The current boom in superhero movies works both for and against Sky High, an affable, breezy, but undistinguished kiddie comedy about a high school for superheroes and their sidekicks. The mammoth success of franchises like Spider-Man and X-Men no doubt played a crucial role in getting the film made, and bodes well for its box-office prospects. But the minor pleasures of a reasonably clever but unevenly executed premise pale in comparison to the more fully realized likes of The Incredibles, Batman Begins, and their ilk.


Giving all the beloved conventions of high-school movies a superheroic spin, the film casts Michael Angarano as the gawky adolescent son of legendary superheroes/real-estate agents Kurt Russell and Kelly Preston. Angarano's pedigree leads teachers to expect big things when he begins freshman classes at the eponymous high school in the clouds, where the obligatory caste system dictates that those blessed with superpowers occupy the same exalted position filled by jocks in regular schools, and the superpower-challenged are relegated to the slots usually filled by dweebs, dorks, and poindexters.
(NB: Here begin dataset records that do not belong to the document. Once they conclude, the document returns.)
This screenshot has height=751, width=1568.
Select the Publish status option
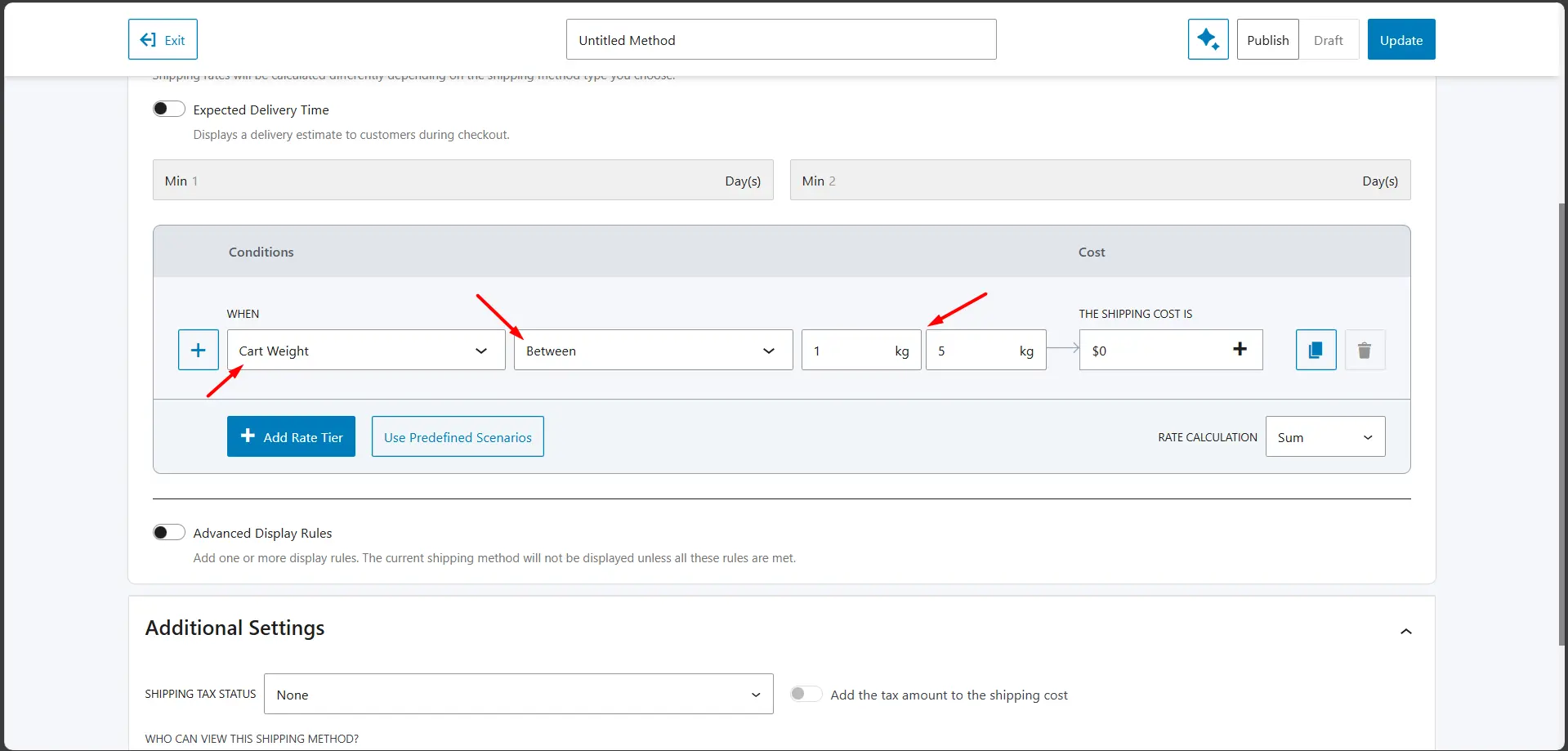tap(1267, 39)
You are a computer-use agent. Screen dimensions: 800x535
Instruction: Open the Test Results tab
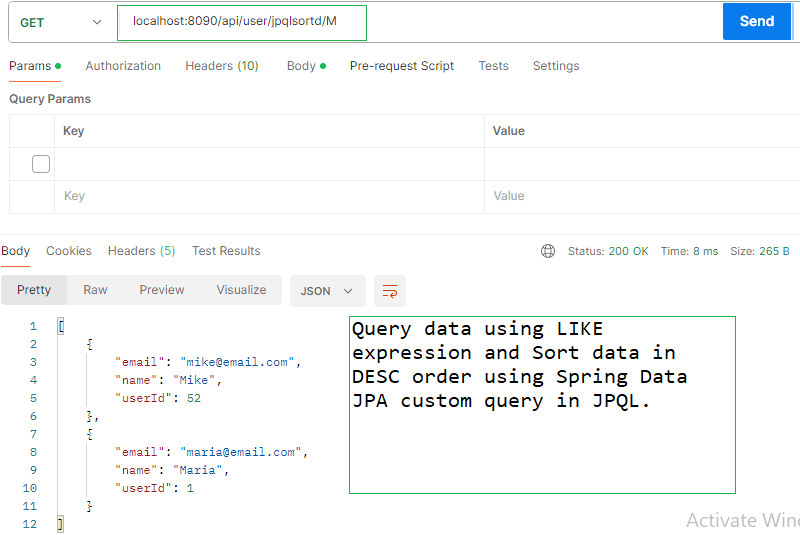(226, 251)
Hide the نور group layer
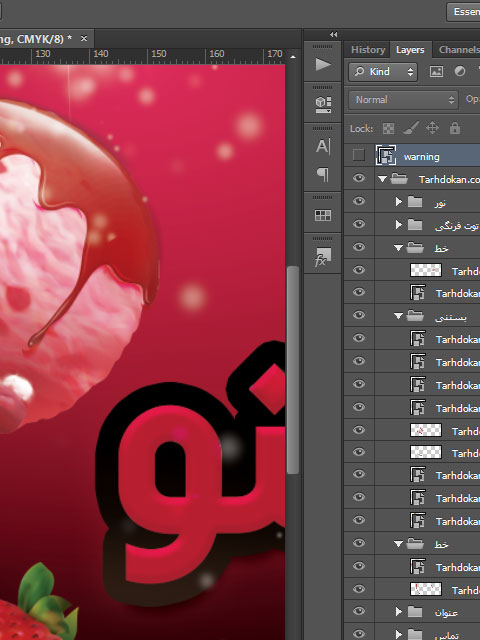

In classic high-school-movie form, Angarano is drawn to abandon his socially ostracized sidekick buddies after he develops late-blooming superpowers and is embraced by the prettiest, most popular girl in school. Will Angarano realize in time for the big climactic dance that his smart, nice, gorgeous, and loyal female best friend has been furtively nursing a crush on him? The answer isn't remotely surprising, but the film manages to eke out a few giggles and even a smattering of mild chuckles, thanks mainly to savvy casting and inspired supporting performances. In a cast full of cheesy/cool cult icons like Bruce Campbell and Lynda Carter, Dave Foley steals the film as the poorly preserved All-American Boy, a onetime Russell sidekick turned teacher who wears his desperation and bitterness like a thin coating of flop sweat. Foley's fellow Kids In The Hall alumni Kevin McDonald scores most of the film's other laughs as a Mad Science teacher whose giant head serves as one of the film's funniest visual gags, while Russell's tongue-in-cheek turn embodies an appealing combination of paternal Everydad squareness and iron-jawed super-machismo. In fact, Sky High resembles the blandly appealing live-action Disney comedies Russell cut his teeth on in the late '60s and early '70s more than it apes today's more stridently hip, irony-soaked kid-fare. Those old Disney films once entertained a generation of easily amused kids on Sunday-afternoon TV. Sky High should someday fill that slot just as ably.